George Curtis

Personal information
- Full name: George William Curtis
- Date of birth: 5 May 1939
- Place of birth: Aylesham, England
- Date of death: 17 July 2021 (aged 82)
- Height: 5 ft 11 in (1.80 m)
- Position(s): Defender

Senior career*
- Years: Team / Apps / (Gls)
- Snowdown Colliery Welfare
- 1955–1969: Coventry City / 487 / (11)
- 1969–1972: Aston Villa / 51 / (3)
- Total:  / 538 / (14)

International career
- 1956–1957: England U18 / 4 / (0)

Managerial career
- 1986–1987: Coventry City

= George Curtis (footballer, born 1939) =

English association football player (1939–2021)

George William Curtis (5 May 1939 – 17 July 2021) was an English footballer who played in the Football League as a defender for Coventry City and Aston Villa. He made 543 appearances for Coventry between 1956 and 1969, the club's record for an outfield player, winning the 1963–64 Third Division and the 1966–67 Second Division titles and also playing in the First Division from 1967 until 1969. With Aston Villa, he was part of the side which won the 1971–72 Third Division.
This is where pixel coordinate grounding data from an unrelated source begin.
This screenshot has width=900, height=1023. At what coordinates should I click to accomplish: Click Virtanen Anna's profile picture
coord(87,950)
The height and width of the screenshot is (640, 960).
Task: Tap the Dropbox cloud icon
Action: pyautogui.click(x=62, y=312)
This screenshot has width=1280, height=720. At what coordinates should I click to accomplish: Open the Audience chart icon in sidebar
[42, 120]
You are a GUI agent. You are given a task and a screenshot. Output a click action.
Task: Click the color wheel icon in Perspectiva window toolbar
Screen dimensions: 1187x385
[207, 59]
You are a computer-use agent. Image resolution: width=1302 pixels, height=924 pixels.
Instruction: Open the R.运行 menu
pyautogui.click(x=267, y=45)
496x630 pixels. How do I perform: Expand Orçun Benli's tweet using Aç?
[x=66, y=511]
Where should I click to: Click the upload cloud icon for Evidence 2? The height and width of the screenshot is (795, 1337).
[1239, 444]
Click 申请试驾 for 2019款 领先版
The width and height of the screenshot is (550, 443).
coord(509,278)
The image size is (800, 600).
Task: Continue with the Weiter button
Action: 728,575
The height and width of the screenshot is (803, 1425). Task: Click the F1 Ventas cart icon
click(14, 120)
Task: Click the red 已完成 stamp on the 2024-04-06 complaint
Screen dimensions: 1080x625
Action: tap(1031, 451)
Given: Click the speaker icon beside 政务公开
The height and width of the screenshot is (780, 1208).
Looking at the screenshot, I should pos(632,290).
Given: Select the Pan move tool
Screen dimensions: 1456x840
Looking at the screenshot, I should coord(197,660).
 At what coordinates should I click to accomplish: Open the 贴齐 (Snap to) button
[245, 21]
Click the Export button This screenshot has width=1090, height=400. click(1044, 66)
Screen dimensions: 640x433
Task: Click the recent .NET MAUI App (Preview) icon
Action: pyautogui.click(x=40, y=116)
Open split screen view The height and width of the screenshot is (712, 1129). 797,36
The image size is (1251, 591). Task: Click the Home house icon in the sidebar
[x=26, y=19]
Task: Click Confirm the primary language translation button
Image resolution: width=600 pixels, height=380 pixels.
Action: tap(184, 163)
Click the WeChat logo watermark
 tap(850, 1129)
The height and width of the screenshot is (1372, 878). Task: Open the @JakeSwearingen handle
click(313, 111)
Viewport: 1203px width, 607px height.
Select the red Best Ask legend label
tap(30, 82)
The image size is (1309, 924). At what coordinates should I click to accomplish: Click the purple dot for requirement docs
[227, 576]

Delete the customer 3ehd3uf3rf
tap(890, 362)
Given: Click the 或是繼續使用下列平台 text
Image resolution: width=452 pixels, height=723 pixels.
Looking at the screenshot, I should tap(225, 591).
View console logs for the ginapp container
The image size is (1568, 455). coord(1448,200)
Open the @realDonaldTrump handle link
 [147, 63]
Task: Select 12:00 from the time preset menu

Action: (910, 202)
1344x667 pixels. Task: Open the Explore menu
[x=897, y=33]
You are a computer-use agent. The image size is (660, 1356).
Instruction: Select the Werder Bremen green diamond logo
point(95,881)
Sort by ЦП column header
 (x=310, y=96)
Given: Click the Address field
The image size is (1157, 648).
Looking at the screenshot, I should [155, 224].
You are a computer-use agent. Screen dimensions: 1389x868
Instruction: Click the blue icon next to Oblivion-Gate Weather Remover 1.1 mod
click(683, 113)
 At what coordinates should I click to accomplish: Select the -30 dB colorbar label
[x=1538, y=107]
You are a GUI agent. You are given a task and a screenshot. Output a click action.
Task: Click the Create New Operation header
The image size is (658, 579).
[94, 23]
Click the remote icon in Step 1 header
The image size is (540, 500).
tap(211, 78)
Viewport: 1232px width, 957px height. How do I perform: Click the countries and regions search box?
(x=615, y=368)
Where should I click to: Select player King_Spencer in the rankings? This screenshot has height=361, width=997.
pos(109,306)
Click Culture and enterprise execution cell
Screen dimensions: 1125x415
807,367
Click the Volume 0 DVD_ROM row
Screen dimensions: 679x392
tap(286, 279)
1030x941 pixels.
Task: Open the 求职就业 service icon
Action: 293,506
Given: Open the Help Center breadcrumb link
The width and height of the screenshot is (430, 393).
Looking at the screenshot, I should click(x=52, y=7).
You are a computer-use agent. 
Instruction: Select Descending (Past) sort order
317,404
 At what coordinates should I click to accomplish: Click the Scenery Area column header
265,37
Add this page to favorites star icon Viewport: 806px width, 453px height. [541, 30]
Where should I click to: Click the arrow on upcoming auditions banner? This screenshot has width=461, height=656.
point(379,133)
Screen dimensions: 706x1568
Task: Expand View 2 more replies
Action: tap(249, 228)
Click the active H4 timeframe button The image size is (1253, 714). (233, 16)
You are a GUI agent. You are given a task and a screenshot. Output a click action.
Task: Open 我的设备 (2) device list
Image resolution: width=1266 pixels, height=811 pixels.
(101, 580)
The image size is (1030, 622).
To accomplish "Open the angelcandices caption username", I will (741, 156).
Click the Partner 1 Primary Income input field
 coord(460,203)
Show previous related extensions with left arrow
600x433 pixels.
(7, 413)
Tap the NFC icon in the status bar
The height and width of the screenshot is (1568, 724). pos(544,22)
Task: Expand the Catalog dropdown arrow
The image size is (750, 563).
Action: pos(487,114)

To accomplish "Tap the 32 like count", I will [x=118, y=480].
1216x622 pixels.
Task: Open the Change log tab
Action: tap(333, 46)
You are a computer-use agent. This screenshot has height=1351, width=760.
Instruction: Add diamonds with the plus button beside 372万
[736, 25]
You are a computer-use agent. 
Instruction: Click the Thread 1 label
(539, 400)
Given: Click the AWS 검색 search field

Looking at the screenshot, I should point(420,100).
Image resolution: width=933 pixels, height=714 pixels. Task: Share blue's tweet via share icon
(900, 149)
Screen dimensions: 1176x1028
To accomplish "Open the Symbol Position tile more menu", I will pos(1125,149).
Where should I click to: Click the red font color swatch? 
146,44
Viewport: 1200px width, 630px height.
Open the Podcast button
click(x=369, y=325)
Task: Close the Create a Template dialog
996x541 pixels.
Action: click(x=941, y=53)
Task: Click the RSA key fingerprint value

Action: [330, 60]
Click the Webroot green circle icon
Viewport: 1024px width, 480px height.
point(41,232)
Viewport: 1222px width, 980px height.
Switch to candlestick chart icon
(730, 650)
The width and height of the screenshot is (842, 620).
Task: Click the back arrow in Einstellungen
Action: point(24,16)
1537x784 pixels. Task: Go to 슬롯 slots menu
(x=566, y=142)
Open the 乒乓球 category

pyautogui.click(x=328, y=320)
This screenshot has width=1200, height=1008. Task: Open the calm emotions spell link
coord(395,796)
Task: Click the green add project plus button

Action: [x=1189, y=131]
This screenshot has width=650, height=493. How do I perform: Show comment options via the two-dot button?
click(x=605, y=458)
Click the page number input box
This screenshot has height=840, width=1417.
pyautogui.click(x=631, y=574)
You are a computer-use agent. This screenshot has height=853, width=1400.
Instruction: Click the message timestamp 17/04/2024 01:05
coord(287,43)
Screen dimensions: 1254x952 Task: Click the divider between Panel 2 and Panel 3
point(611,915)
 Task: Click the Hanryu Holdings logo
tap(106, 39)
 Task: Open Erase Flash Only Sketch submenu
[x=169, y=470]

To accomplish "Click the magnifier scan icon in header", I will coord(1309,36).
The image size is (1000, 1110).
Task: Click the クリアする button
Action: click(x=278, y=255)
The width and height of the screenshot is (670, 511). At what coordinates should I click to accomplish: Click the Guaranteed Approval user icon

After retiring from playing, Curtis returned to Coventry to work on the managerial staff, remaining there until his retirement in 1994. Between April 1986 and May 1987, he was the joint manager of the team alongside John Sillett, during which time the club won its only major honour, beating Tottenham Hotspur 3–2 in the 1987 FA Cup Final.

==Early life==
George William Curtis was born on 5 May 1939 in the Kent village of Aylesham, in the Kent Coalfield close to Dover. He was the second of seven children born into a coal mining family whose origins were in Newport, South Wales. As a child he played association football for the Dover Boys and Kent Boys teams.

==Playing career==
Curtis started his playing career with the Snowdown Colliery Welfare team, based close to his home, before signing for Coventry City in October 1955. He was one of four Snowdown Colliery players to join Coventry at that time, on the recommendation of former Coventry captain Harry Barratt who had become manager of the Kent club, the others being Alf Bentley, Eric Jones and Bill Patrick. Curtis made his debut for the Coventry reserve team in a Football Combination fixture against Southampton on 10 December 1955 at the age of 16. He made his first-team league debut on 21 April 1956, playing in a 4–2 defeat against Newport County at Somerton Park. Coventry were competing in the Football League Third Division South, which was at that time the third tier of the English football league system. Playing at left-back at the time, Coventry Evening Telegraph reporter Derek Henderson, writing under the byline "Nemo", wrote that Curtis had a "memorable" first game, and that "after a shaky opening [he] settled down to give a splendid showing after the interval". Curtis was then called up to the England national under-18 team in May 1956, making his debut in a match against Northern Ireland in Belfast. He went to make three more appearances for England, the last coming in 1957.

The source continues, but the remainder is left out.